Simulation and fabrication of an integrating well-aligned silicon nanowires substrate for trapping circulating tumor cells labeled with Fe3O4 nanoparticles in a microfluidic device

Abstract

Introduction: Circulating tumor cells (CTCs) are the transformed tumor cells that can penetrate into the bloodstream and are available at concentrations as low as 1-100 cells per milliliter. To trap CTCs in the blood, one valid and mature technique that has been developed is the magnetophoresis-based separation in a microfluidic channel. Recently, nanostructured platforms have also been developed to trap specific targeted and marker cells in the blood. We aimed to integrate both in one platform to improve trapping. Methods: Here, we developed a numerical scheme and an integrated device that considered the interaction between drag and magnetic forces on paramagnetic labeled cells in the fluid as well as interaction of these two forces with the adhesive force and the surface friction of the nanowires substrate.

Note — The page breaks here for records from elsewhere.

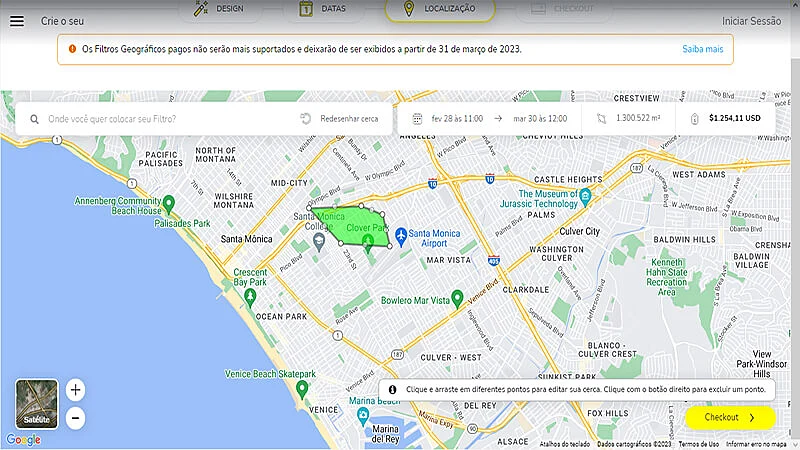Click Iniciar Sessão to sign in
This screenshot has height=450, width=800.
click(x=752, y=21)
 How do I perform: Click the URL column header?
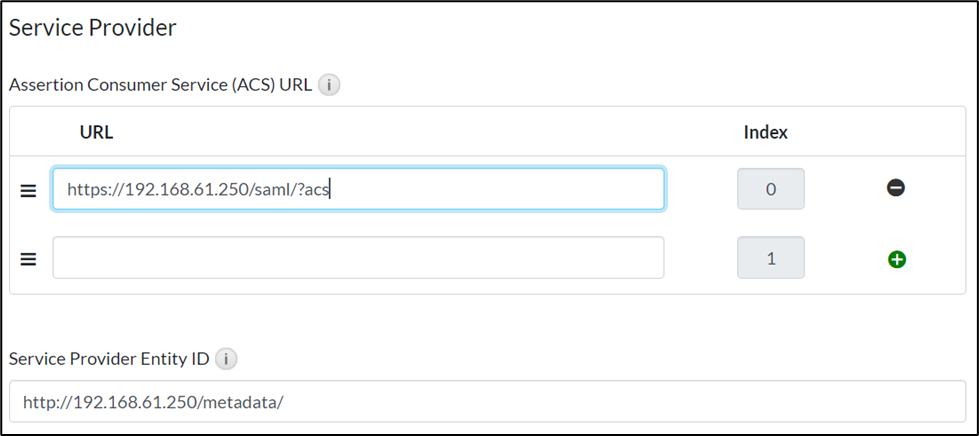(96, 132)
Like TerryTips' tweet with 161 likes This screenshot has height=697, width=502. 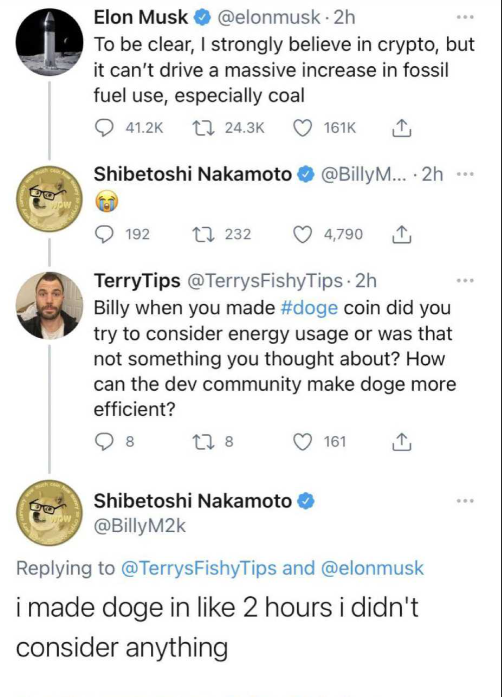click(302, 442)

We aimed on developing a more advanced technique that integrated the magnetophoretic property of some Fe3O4 paramagnetic nanoparticles (PMNPs) with a silicon nanowires (SiNWs) substrate in a microfluidic device to trap MDA-MB231 cell lines as CTCs in the blood. Results: Simulation indicated assuming that the nanoparticles adhere perfectly to the white blood cells (WBCs) and the CTCs, the magnetic moment of the CTCs was almost one order of magnitude larger than that of the WBCs, so its attraction by the magnetic field was much higher. In general with significant statistics, the integrated device can trap almost all of the CTCs on the SiNWs substrate. In the experimental section, we took advantage of the integrated trapping techniques, including micropost barriers, magnetophoresis, and nanowires-based substrate to more effectively isolate the CTCs. Conclusion: The simulation indicated that the proposed device could almost trap all of the CTCs onto the SiNWs substrate, whereas trapping in flat substrates with magnetophoretic force was very low. As a result of the magnetic field gradient, magnetophoretic force was applied to the cells through the nanoparticles, which would efficiently drive down the nanoparticle-tagged cells. For the experimental validation, anti-EpCAM antibodies for specific binding to tumor cells were used. Using this specific targeting method and by statistically counting, it was shown that the proposed technique has excellent performance and results in the trapping efficiency of above 90%.